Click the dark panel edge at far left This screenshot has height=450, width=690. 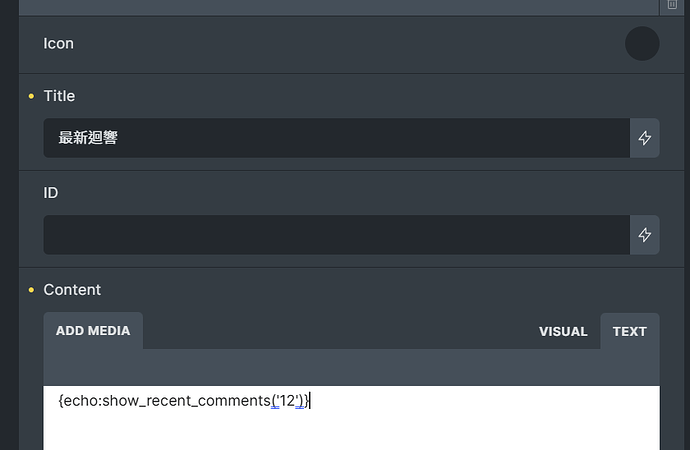(9, 225)
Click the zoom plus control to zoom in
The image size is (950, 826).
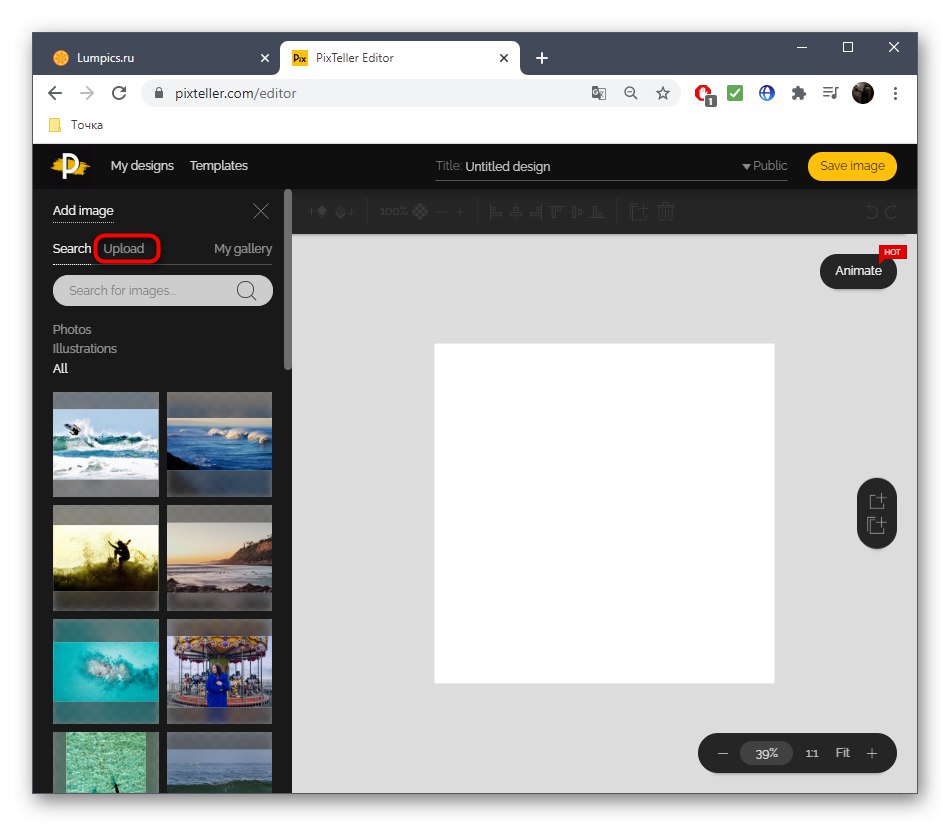tap(871, 753)
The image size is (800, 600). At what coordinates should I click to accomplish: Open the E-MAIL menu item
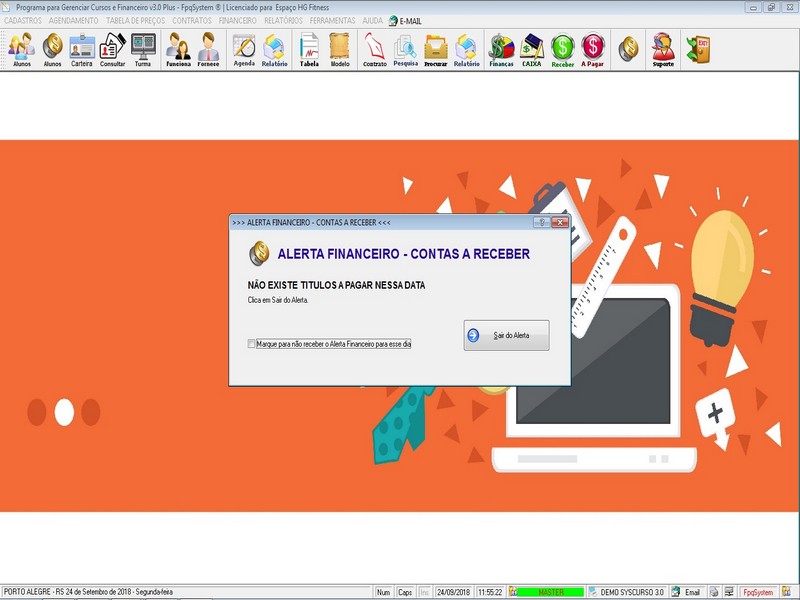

> Exercise
With the pictures excluded, restate word for word each line from the one that contains "Click the zoom plus control to zoom in" through the last line of the listing above.

> Response area
Click the zoom plus control to zoom in
The image size is (950, 826).
tap(871, 753)
The image size is (800, 600). At what coordinates should I click to accomplish: Open the E-MAIL menu item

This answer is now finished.